Keputusan strategis ini mencerminkan pemahaman Universitas Terbuka terhadap karakteristik mahasiswanya yang tersebar luas di berbagai daerah, seringkali berada di garis depan risiko bencana alam. Sebagai institusi pendidikan tinggi jarak jauh, UT memiliki peran krusial dalam menjaga akses pendidikan bagi kelompok rentan. Kebijakan ini bukan respons dadakan, melainkan merupakan kelanjutan dari komitmen UT yang telah terbukti sebelumnya dalam menghadapi krisis, termasuk saat pandemi Covid-19 dan bencana alam lainnya, di mana UT juga memberikan pembebasan SPP kepada mahasiswa terdampak.
Rektor Ali Muktiyanto menekankan bahwa bantuan ini bertujuan untuk meringankan beban finansial mahasiswa dan keluarga pascabencana, sekaligus mencegah risiko putus studi akibat tekanan ekonomi yang muncul di tengah situasi krisis. "UT berkomitmen untuk tidak meninggalkan mahasiswa dalam situasi sulit dan memastikan bahwa bencana alam tidak menjadi penghalang bagi keberlanjutan pendidikan," ujar Rektor Ali Muktiyanto.
Pemberian pembebasan UKT dan bantuan kemanusiaan ini juga sejalan dengan Tujuan Pembangunan Berkelanjutan (Sustainable Development Goals/SDGs) PBB, khususnya SDGs 4 tentang Pendidikan Berkualitas dan SDGs 10 tentang Pengurangan Ketimpangan, dengan memastikan bahwa akses terhadap pendidikan tetap terjaga secara inklusif dan berkeadilan, bahkan dalam situasi paling menantang. Sinergi lintas sektor juga menjadi kunci, di mana program "UT Peduli" telah menyalurkan donasi di beberapa wilayah terdampak seperti Tapanuli Tengah, Sibolga, Aceh Tamiang, dan Medan, dengan bantuan yang diberikan tidak hanya berupa logistik tetapi juga bagian dari upaya pemulihan sosial yang berkesinambungan.

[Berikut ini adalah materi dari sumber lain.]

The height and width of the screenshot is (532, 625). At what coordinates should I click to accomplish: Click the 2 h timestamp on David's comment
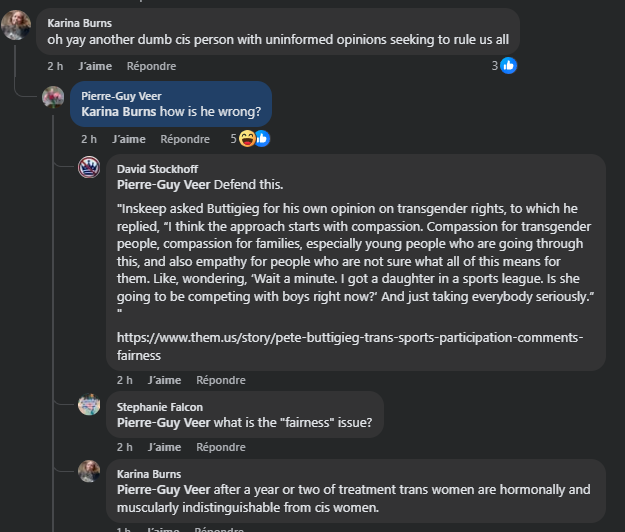point(124,380)
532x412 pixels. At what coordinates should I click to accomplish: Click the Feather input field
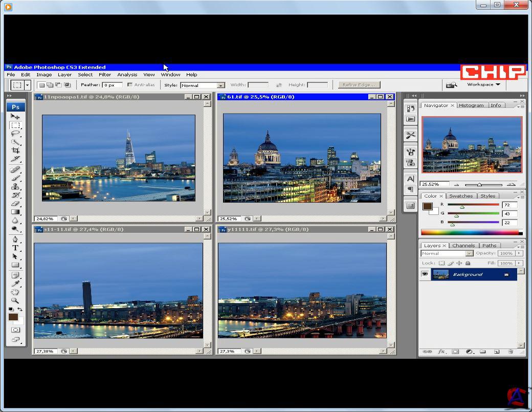point(112,85)
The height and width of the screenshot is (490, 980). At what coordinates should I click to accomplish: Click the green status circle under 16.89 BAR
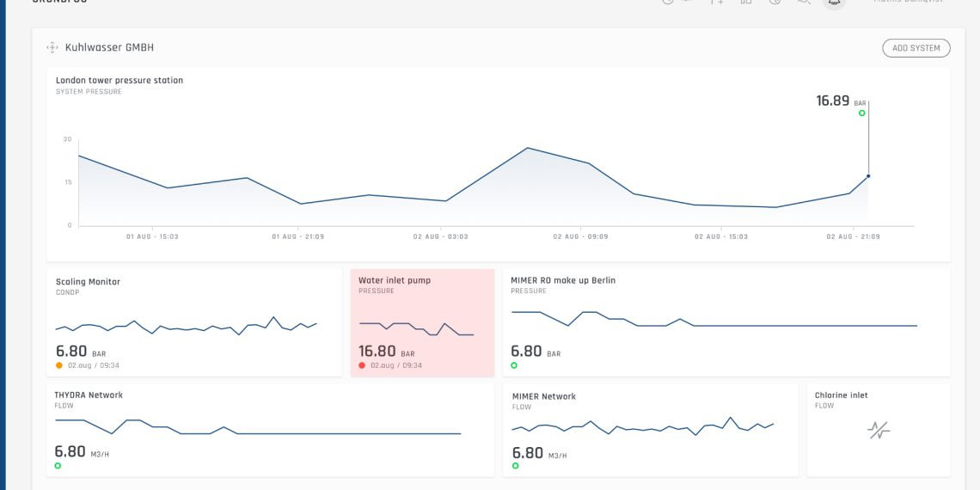pyautogui.click(x=861, y=113)
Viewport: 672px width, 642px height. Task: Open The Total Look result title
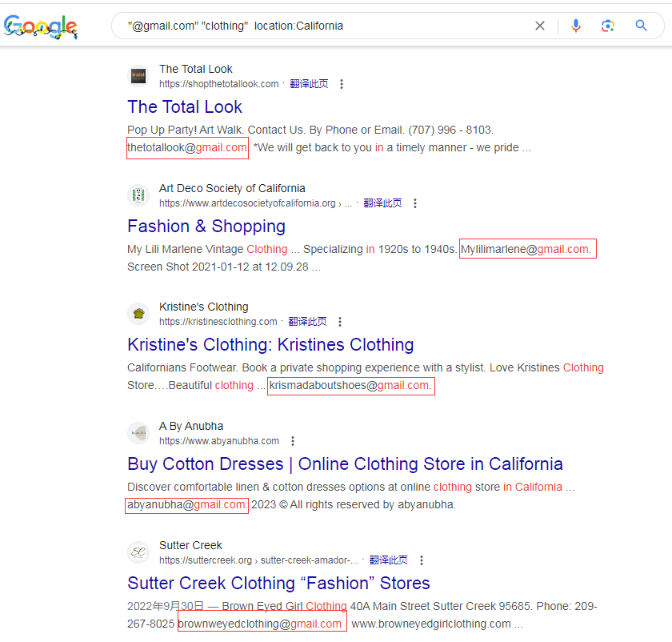[x=185, y=106]
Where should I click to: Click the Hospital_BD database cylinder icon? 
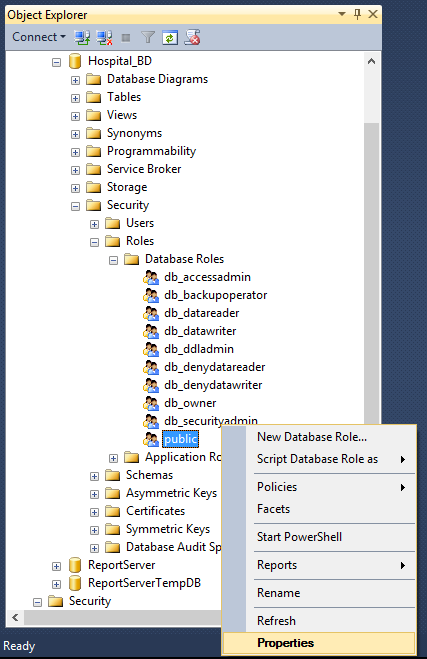coord(75,61)
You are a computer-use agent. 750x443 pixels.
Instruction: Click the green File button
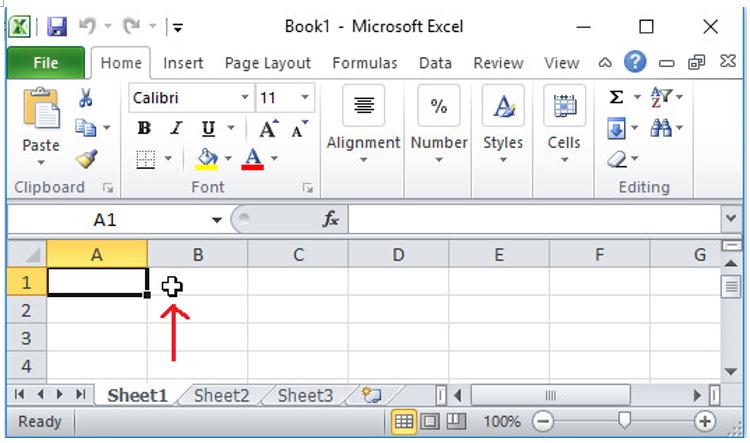pyautogui.click(x=46, y=63)
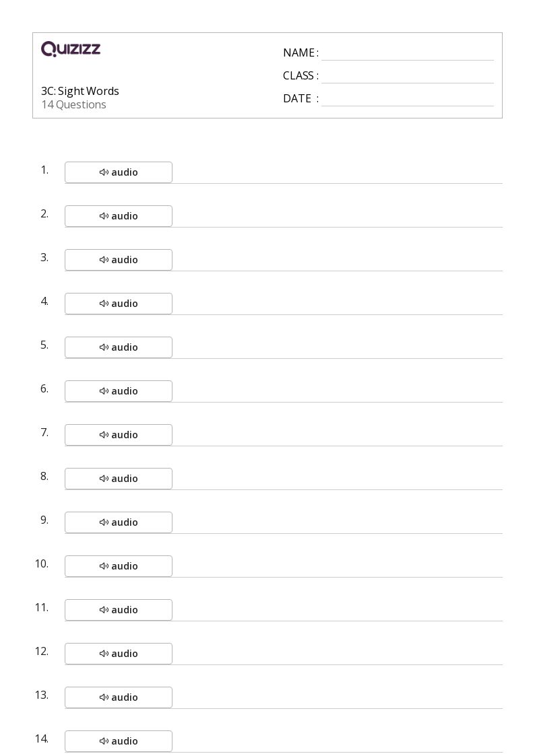Play audio clip for question 13

118,697
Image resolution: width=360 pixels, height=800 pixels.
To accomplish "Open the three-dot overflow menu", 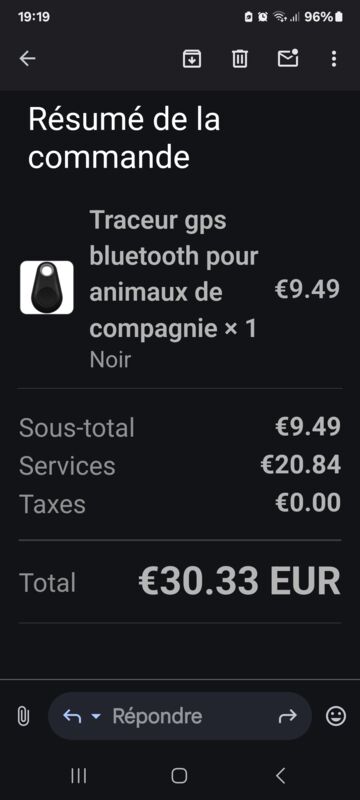I will click(x=333, y=59).
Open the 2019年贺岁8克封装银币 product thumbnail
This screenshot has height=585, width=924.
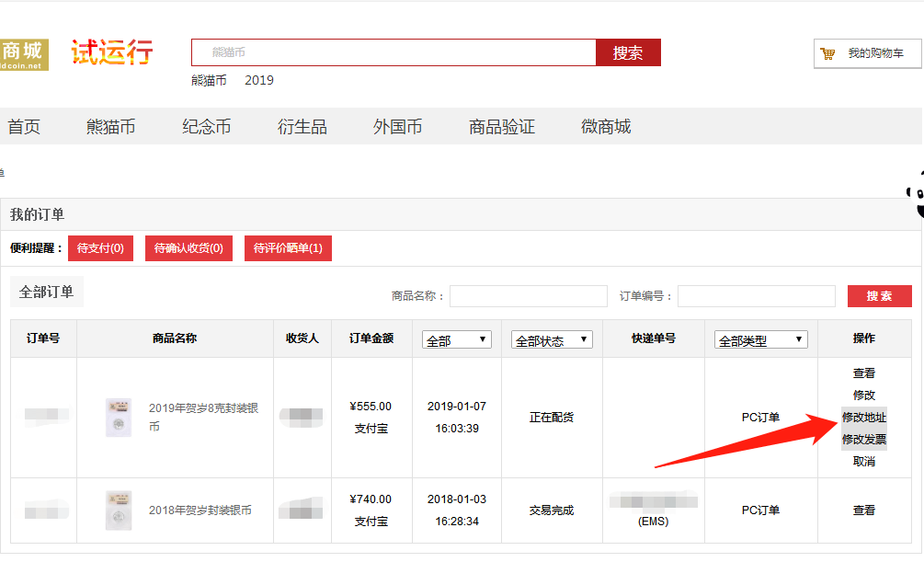click(119, 417)
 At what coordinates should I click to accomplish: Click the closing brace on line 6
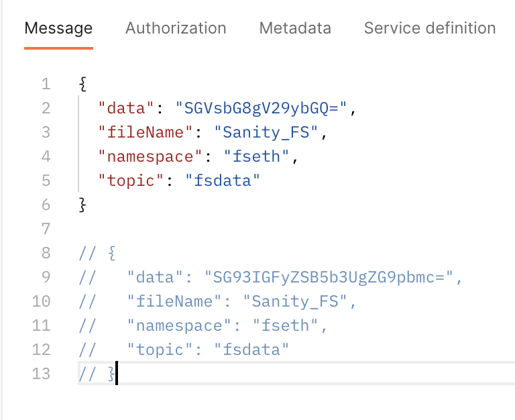pyautogui.click(x=82, y=205)
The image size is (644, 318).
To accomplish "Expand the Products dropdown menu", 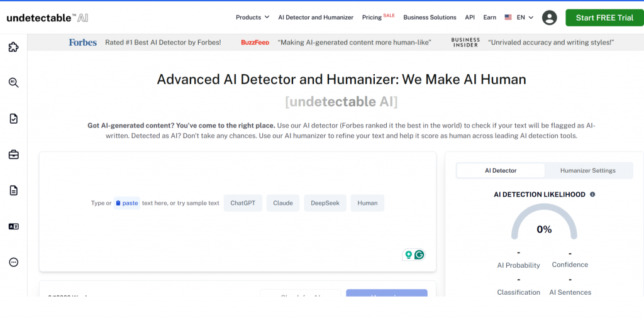I will click(x=252, y=18).
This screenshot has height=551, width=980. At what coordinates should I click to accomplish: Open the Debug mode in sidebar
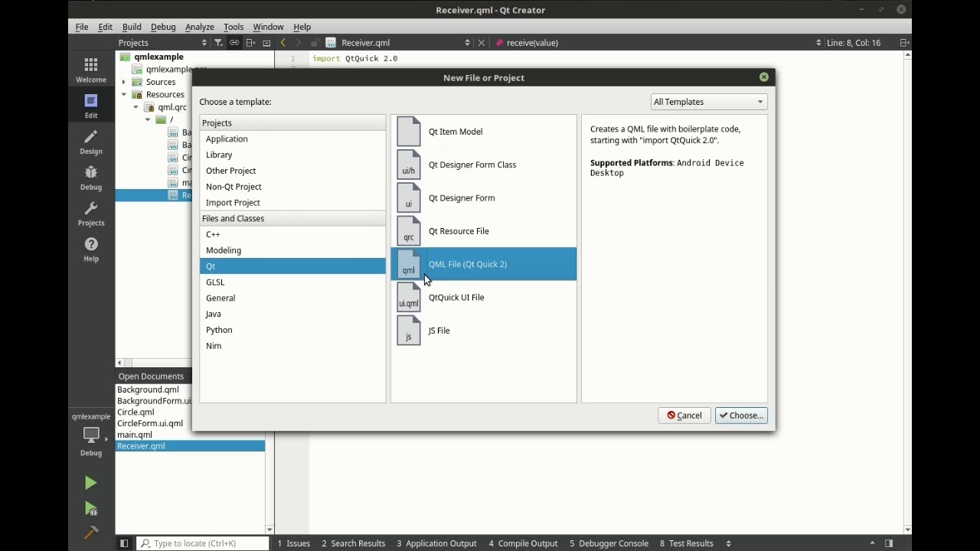(91, 178)
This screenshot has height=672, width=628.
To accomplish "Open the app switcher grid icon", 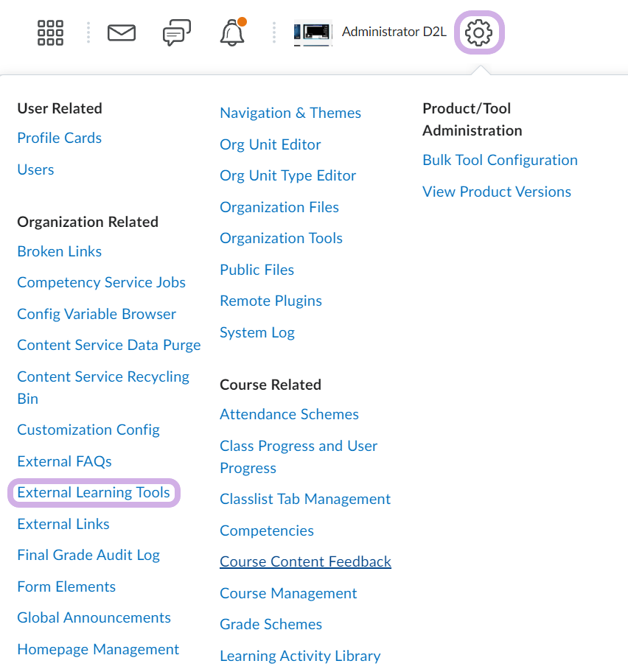I will point(50,32).
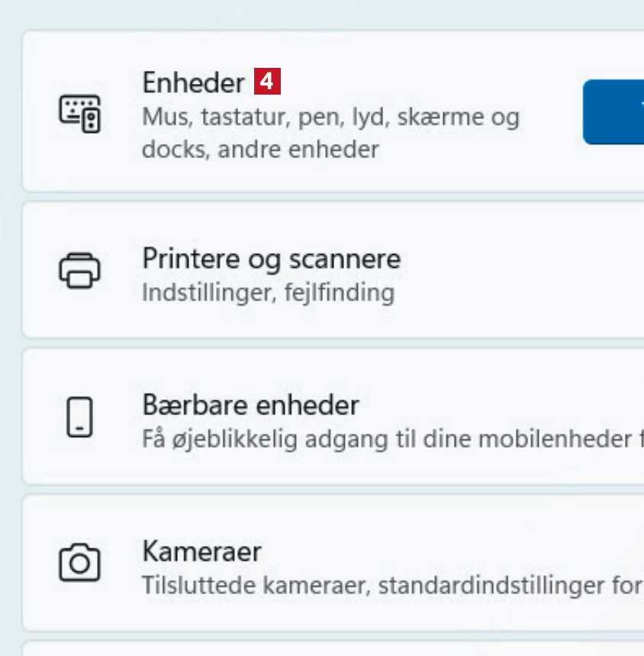Click the "Mus, tastatur, pen, lyd" description line
This screenshot has width=644, height=656.
pyautogui.click(x=330, y=118)
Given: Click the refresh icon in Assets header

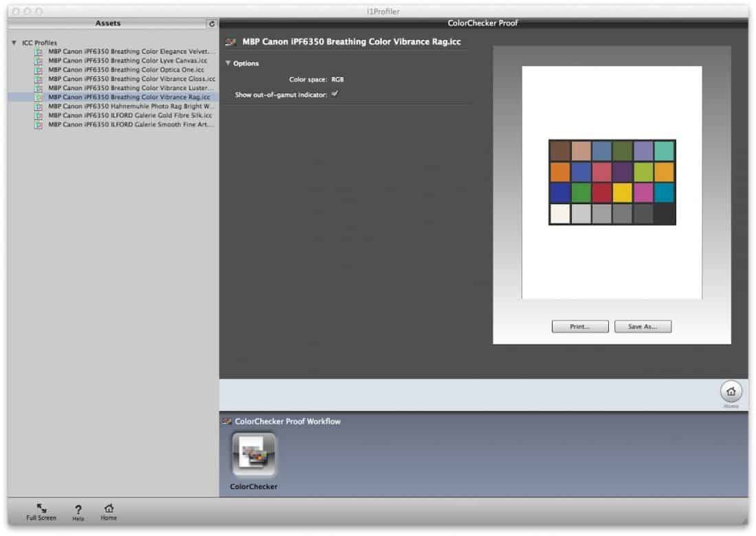Looking at the screenshot, I should point(212,23).
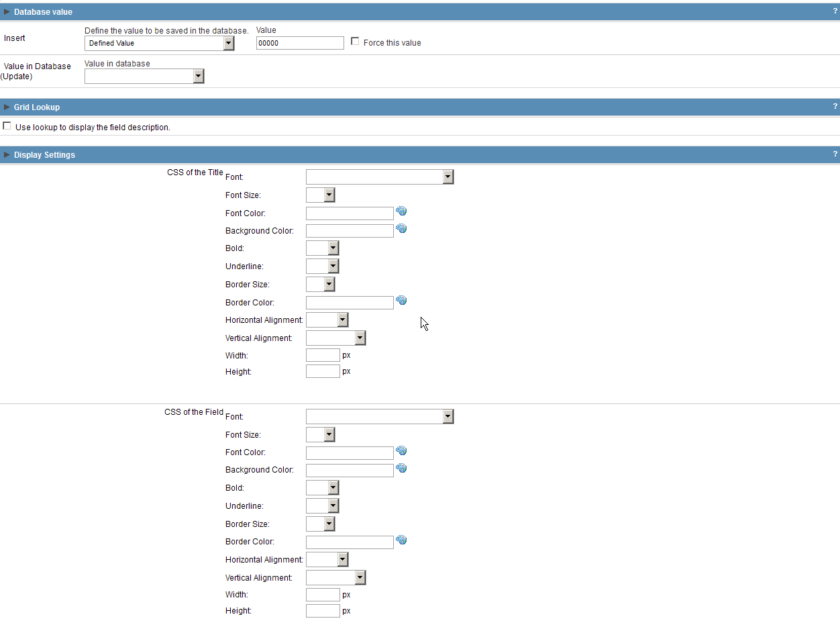Click the Title Width input field
Image resolution: width=840 pixels, height=633 pixels.
[323, 356]
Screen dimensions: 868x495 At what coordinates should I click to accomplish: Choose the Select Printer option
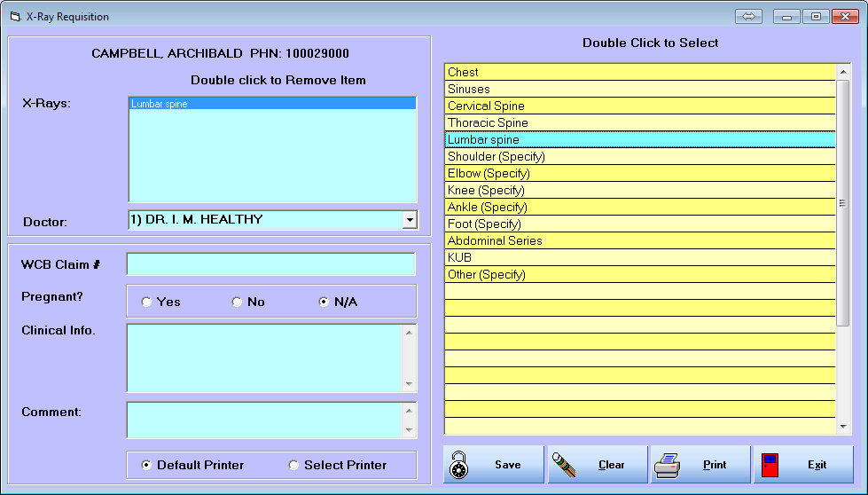293,466
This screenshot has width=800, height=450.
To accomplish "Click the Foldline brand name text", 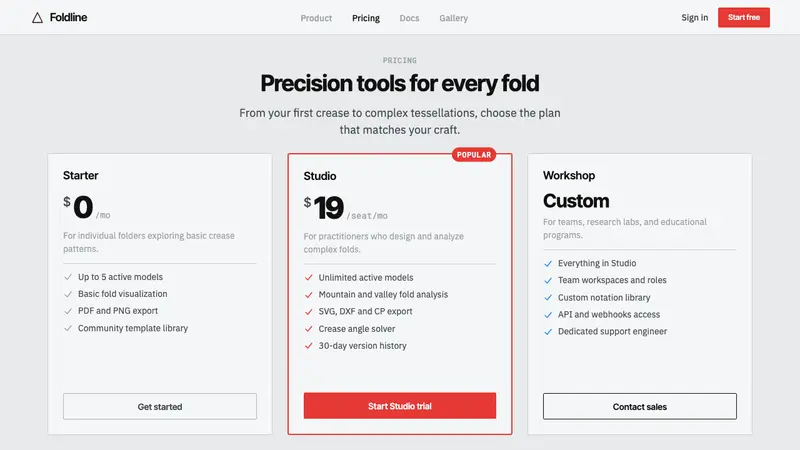I will 68,17.
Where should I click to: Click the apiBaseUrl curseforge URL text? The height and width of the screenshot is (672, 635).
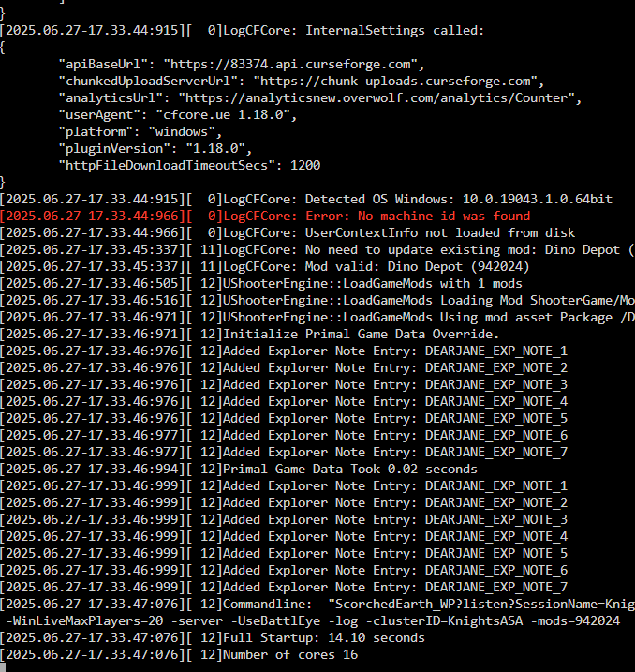290,65
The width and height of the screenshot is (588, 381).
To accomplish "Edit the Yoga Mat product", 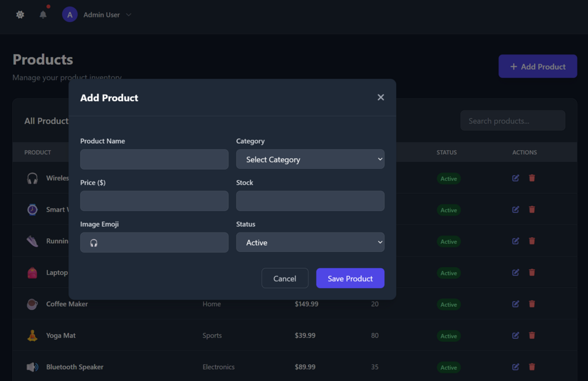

Secara lebih luas, kebijakan UT ini mengiringi rencana serupa dari Kementerian Pendidikan Tinggi, Sains, dan Teknologi (Kemendiktisaintek) yang juga menyiapkan pembebasan UKT 1 hingga 2 semester bagi mahasiswa di 60 perguruan tinggi yang terdampak bencana banjir dan longsor di Sumatera, yang dijadwalkan akan mulai berjalan pada Januari 2026. Hal ini menunjukkan adanya koordinasi dan kesadaran kolektif di tingkat nasional terhadap pentingnya dukungan pendidikan pascabencana. Implementasi kebijakan ini akan menjadi tolok ukur penting bagi peran perguruan tinggi dalam membangun ketahanan sosial masyarakat dan memastikan bahwa dampak bencana tidak memutus rantai pendidikan generasi muda.